▶ [PROBLEMS TO SOLVE]
a – List every artist the Jordan Ward biography below says he toured with as a backup dancer.
b – Using the Jordan Ward biography below, decide whether each statement agrees with it: (i) Forward was released in March 2023 under Interscope Records. (ii) Ward moved to Los Angeles before graduating from high school. (iii) Forward was executive produced by 6LACK. Answer yes or no for each, and quote the words that settle it.
c – Pick up the Jordan Ward biography below after its last sentence and keep writing it.

- Born: Jordan Alexander Ward February 1, 1995 (age 31) St. Louis, Missouri, U.S.
- Occupations: Singer; dancer; songwriter;
- Years active: 2017–present
- Musical career
- Genres: R&B; hip hop;
- Label: Interscope;
- Website: jordanward.world

Signature

= Jordan Ward =

American singer-songwriter (born 1995)

Jordan Alexander Ward (born February 1, 1995) is an American singer, songwriter, and dancer. He began his career as a dancer before transitioning to music. Ward launched his professional music career in 2017. In 2023, Ward released his debut studio album, Forward. Ward was nominated in 2024 for the NAACP Image Award for Outstanding New Artist at the 55th NAACP Image Awards.

==Early life==
Jordan Ward was born on February 1, 1995 and raised in St. Louis, Missouri. From a young age, he exhibited a strong passion for the arts, particularly dance and music.

==Career==
===Dancing career===
Jordan studied dance, including ballet, jazz, and hip-hop, throughout his teens. Before venturing into music, Jordan Ward established himself as a dancer, training and performing with various dance companies and in numerous stage productions. After graduating from high school, he moved to Los Angeles, where he worked as a backup dancer, touring with artists including Justin Bieber, Becky G, Janet Jackson, Usher, and Beyoncé.

===Music career===
Ward began writing and recording his songs in 2017. His background in dance significantly influenced his musical style, allowing him to incorporate it into his performances. In 2017, Jordan Ward released his debut project, A Peak at the Summit. Following this, he released several singles, including "Mustard" featuring 6LACK.

In October 2021, he released an EP titled Remain Calm. Ward released his debut album, Forward, in March 2023 under Interscope Records. The album, which was executive produced by Lido, features collaborations with Joyce Wrice, Ryan Trey, Gwen Bunn, and Joony. Upon its release, Forward charted on the US Billboard R&B Chart in its debut week. Rolling Stone included Forward in its list of The 100 Best Albums of 2023. In August 2023, he released a deluxe edition to the album, titled Moreward(Forward).

▶ [RAW DATA]
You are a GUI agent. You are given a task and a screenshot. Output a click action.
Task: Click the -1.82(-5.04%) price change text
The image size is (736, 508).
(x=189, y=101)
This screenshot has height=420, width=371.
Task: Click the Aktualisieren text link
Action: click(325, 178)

▶ [ANSWERS FOR THE EXERCISE]
a – Justin Bieber, Becky G, Janet Jackson, Usher, and Beyoncé.

b –
(i) Yes: "Ward released his debut album, Forward, in March 2023 under Interscope Records."
(ii) No: "After graduating from high school, he moved to Los Angeles"
(iii) No: "The album, which was executive produced by Lido"

c –
In the fourth quarter of 2023, he toured throughout Europe. Ward was nominated for the NAACP Image Award for Outstanding New Artist at the 55th NAACP Image Awards. Ward performed at the 2024 BET Experience festival, held at the Crypto.com Arena on June 28, 2024. Ward also performed at the Music at the Intersection Festival in St. Louis. In April 2024, he released the single "Player Two" from the soundtrack for Don't Tell Mom the Babysitter's Dead. On September 11, 2025 Ward released the single 'JUICY’ produced by Michael Uzowuru and Teo Halm.

==Musical style and influences==
Ward's music is inspired by funk, alternative rock, and hip hop.

==Discography==
===Studio albums===
- Forward (2023)

- Backward (2026)

===Mixtapes===
- Valley Hopefuls (2019)

===EPs===
- A Peak at the Summit (2017)
- Remain Calm (2021)
- JRNY (with Joony) (2024)

===Singles===
- "Tapas"
- "Lalaland"
- "Candid"
- "Holdin Me Back"
- "Okok" (Hibachi)
- "Sandiego"
- "Lil Baby Crush"
- "IDC" featuring Joony
- "White Crocs" featuring Ryan Trey
- "Cherimoya"
- "Mustard" with 6lack
- "Waiting in Vain"
- "Player Two"
- "Juicy"
- "Smokin Potna" featuring Sailorr

==Tours==
Headlining
- TEURWARD (2023) (EU)

Supporting
- 6LACK - "Since I Have a Lover" Tour (2023)
- Smino - "Louphoria" Tour (2023) (EU)
- JID & Smino - "Luv Is 4Ever" Tour (2023)
- Duckwrth - "SuperGood" Tour (2021)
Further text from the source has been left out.